*What the task requires:* Pick up the passage on ed-tech investment after its last sentence and keep writing in the same voice.

*Excerpted passage:*

It’s always important to remember that ed-tech investment has a context well beyond ed-tech. There’s been quite a bit of talk in the last month or so about tech investment in general, about a larger “tech bubble” that may or may not be bursting and about the paucity of tech IPOs. Investors seem to be increasingly skittish – or at least, that’s the story that tech entrepreneurs and (some of) the tech press seem to be telling one another. There’s also been some fairly high profile belt-tightening, with Dropbox for example axing a bunch of employee perks and with tech giants like Intel and IBM announcing substantial layoffs. Sales of ping pong tables are down, which according to The Wall Street Journal, is a meaningful signal of the troubling economic health of startup culture.

Earlier this month, investment analyst firm Mattermark examined investment patterns for 2016, cautioning against labeling any of this a “slowdown”: “U.S. Venture Capital Investment Dollars Down 11% Year-to-Date, Late Stage Rounds Hit Hardest Followed by Series B.” By comparison: at the end of April, the total amount of ed-tech investment for the year was down 19% from this time in 2015. But with a sunnier showing this month, the total’s now only down 7% from the end of May 2015. The number of deals is down 20% from the same time last year. That sure seems like a slowdown, but as investment can be a fairly emotional undertaking – motivated by fear or by greed – it’s not a surprise that many have tried to signal their continued confidence in the (ed-)tech sector. “Don’t panic!” is the message. (The other message: even if startup funding dwindles, the march of technology is inevitable. Inevitable!)

*Extracted records:*
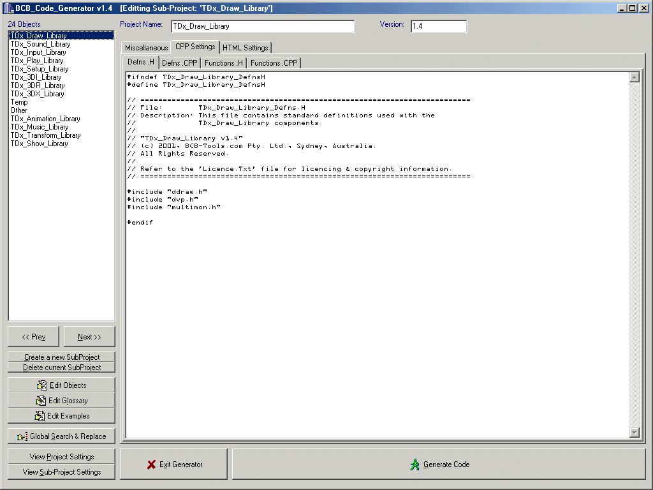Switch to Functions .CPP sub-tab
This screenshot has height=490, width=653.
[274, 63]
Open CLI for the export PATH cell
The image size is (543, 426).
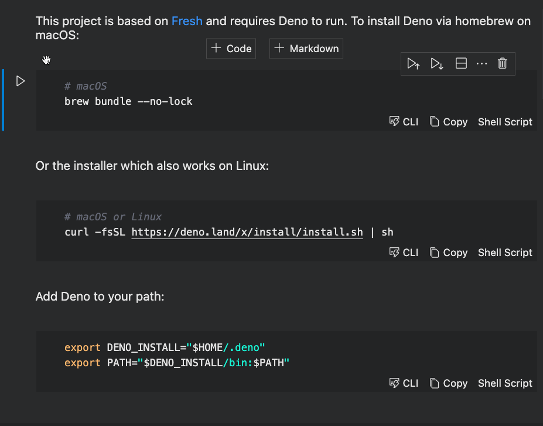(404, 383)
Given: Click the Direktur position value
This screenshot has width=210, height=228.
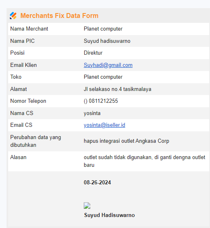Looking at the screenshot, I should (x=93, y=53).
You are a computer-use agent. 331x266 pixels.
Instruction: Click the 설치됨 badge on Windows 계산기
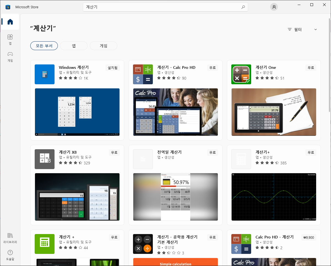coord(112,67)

*Output of the task:*
As such, it will be interesting to watch the responses to news that ed-tech funding has ticked upwards in May. Of course, the levels of funding do not reflect how good any of this technology is. The survivors of the last tech bubble were not “the best” for teaching and learning; they were just the most resilient businesses at the time. And one big, outlier investment can definitely skew things – this month it was $150 million for an educational app maker called Age of Learning that was over half of the total amount raised in May. Speaking of the Dot Com bubble, Age of Learning was founded by Doug Dohring, who also founded Neopets. Never change, ed-tech. Never change.

Here are my totals for May:

  • Amount invested: $264,640,000
  • Number of investments: 21
  • Average investment size: $13,200,000 / Median: $4,500,000
  • Number of acquisitions: 8

That last figure – the number of acquisitions – is the lowest it’s been all year. But the total number of acquisitions in 2016 is up almost 24% from the same time last year. That’s good news for those hoping for successful “exits,” particularly since there have still been no education IPOs this year. Indeed, one of the best known publicly traded education companies, Apollo Education Group (owner of the University of Phoenix), finalized its sale this past month and will go private. For what it’s worth, CB Insights, which tracks VC-backed investments, says that ed-tech startup exits are down overall since peaking in 2014. Investment bankers Berkery Noyes, on the other hand, contend that education M&As were up 30% between 2014 and 2015, with almost 750 deals occurring in that time frame.

Clearly what gets defined as an education or education technology startup really matters here. I’m not saying my definition is the right one, but hey, at least my data is freely and openly available.

The types of startups with the most investment activity so far this year: student loan companies, learn-to-code startups, and tutoring companies. The type of startup most often acquired: coding bootcamps (by for-profit universities, notably). There’s some debate, of course, about whether or not loan companies “count” as ed-tech; there’s probably debate too about whether or not “career services,” something The Chronicle of Higher Education says is still attracting investor attention even with this most recent downturn, “counts” either. Or maybe there’s no debate. The more we include, the more we can argue that the ed-tech sector continues to grow unabated. “Software is eating the world” or some bullshit like that.

Sorry, there’s no graph in this post to prove whatever point I want this data to make. Make your own.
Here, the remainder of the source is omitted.